======== Document passage

These people were kicked out of Woodlawn High School? Is that a four-year
(k-12) general high school?
Some important background on what follows comes from the fact that our
struggle against the injustice of high stakes standardized tests here in
Chicago was moved immensely forward during the past 18 months thanks to a
group of young people who spoke in their own voices, organized in their own
names, and made their own mistakes.
So I assume that the students you're discussing are of the same age as those
with whom we've all worked proudly here in Chicago. If the answer to my
questions above is "yes", then the following are some working hypotheses.
1. We are talking about young people, ages 15 - 18, in a city where young
people of the same age risked their lives nearly four decades ago at the dawn
of the civil rights movement. If I remember the fire hose shots, most of
those people in that street were quite young.
It has to be their decision. At many other times and places, both in history
and today, these are "adults". It all depends on culture and context.
2. But we can't protect young adults from certain learnings.
What we should insist on is that their stories be told in context, accurately
and not abstractly. No child is an angel, nor any school completely "good" or
"bad."
Unfortunately, oversimplifications and fairy tale tellings are the stock and
trade of many media workers. The best way for our children's stories to be
told truthfully is for those stories to be told in their voices -- that means
it is for them to tell those stories themselves. One of the greatest
challenges we face as teachers is to help our students learn how to do that.

================
======== Rows

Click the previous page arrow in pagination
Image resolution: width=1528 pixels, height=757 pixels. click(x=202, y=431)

================
======== Rows

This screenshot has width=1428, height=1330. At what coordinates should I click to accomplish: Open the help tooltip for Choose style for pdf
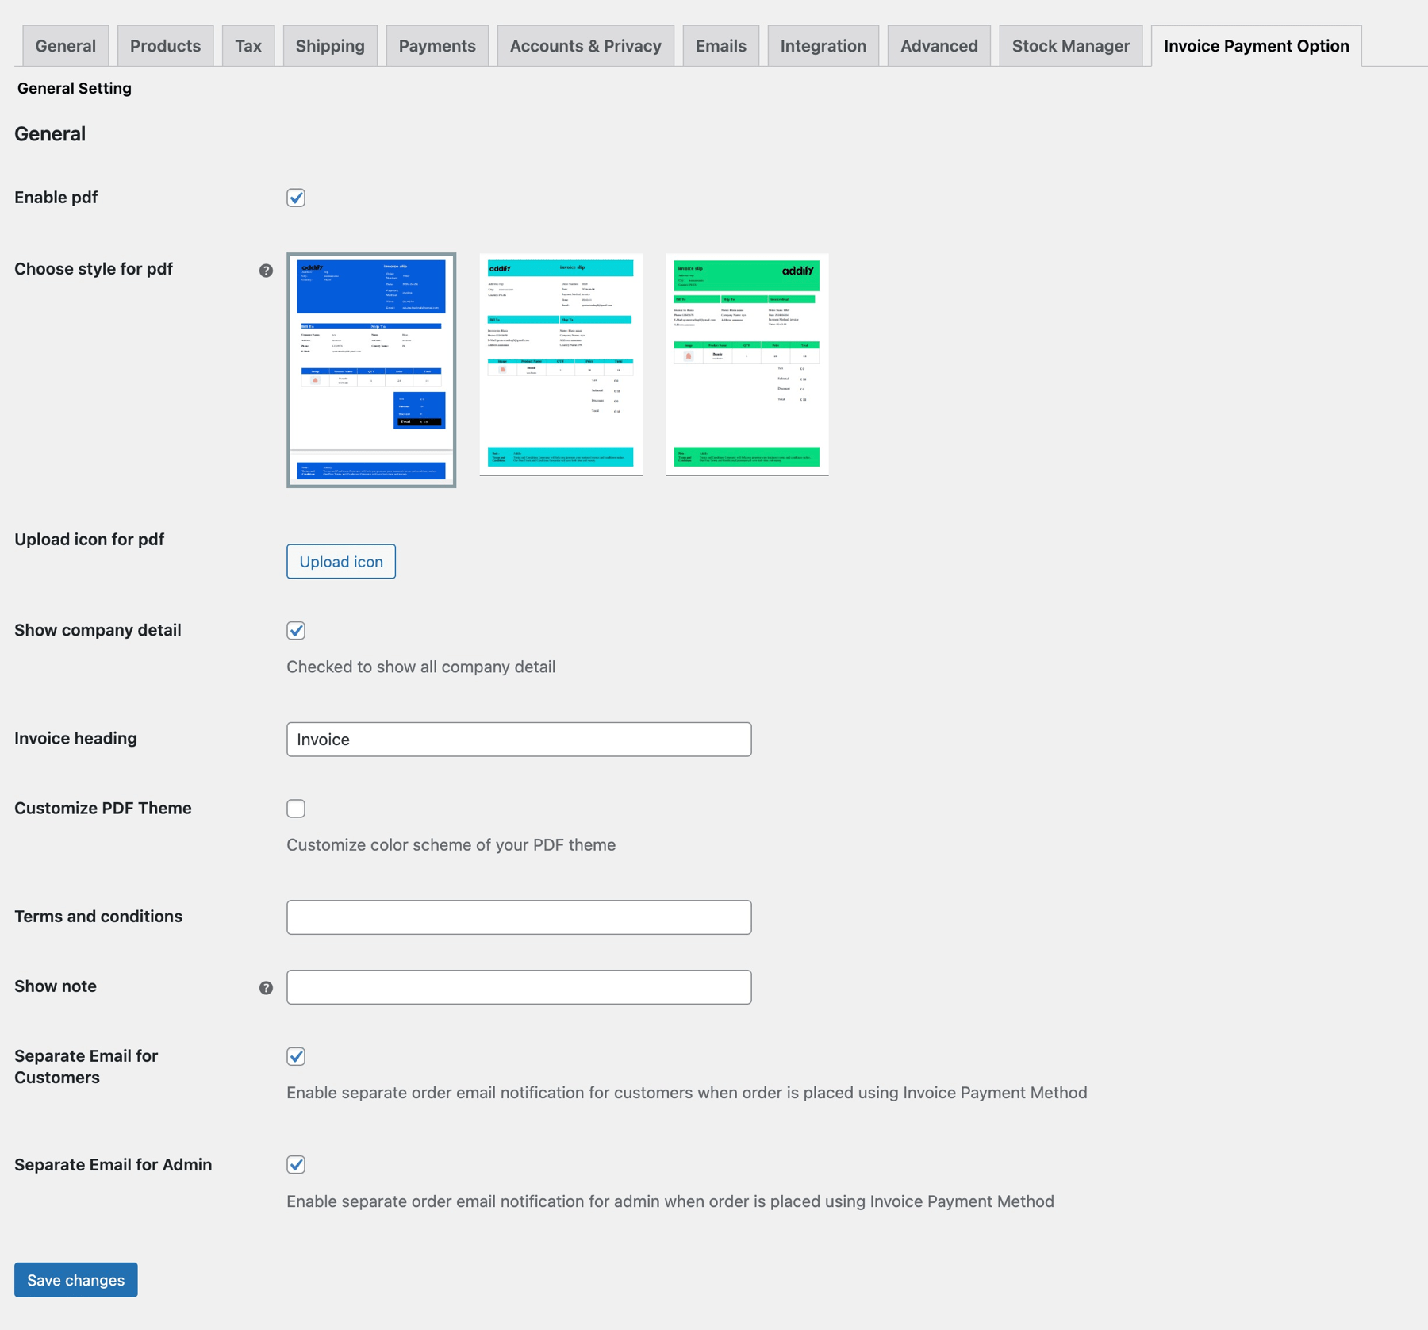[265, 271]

================

• Exercises to complete:
**a)** In the Woodlawn High School passage, reproduce word for word everything from "1. We are talking" down to "were quite young.".
**b)** What age range does the Woodlawn High School passage give for the young people under discussion?

• Answers for the tasks:
**a)**
1. We are talking about young people, ages 15 - 18, in a city where young
people of the same age risked their lives nearly four decades ago at the dawn
of the civil rights movement. If I remember the fire hose shots, most of
those people in that street were quite young.

**b)** Ages 15 to 18.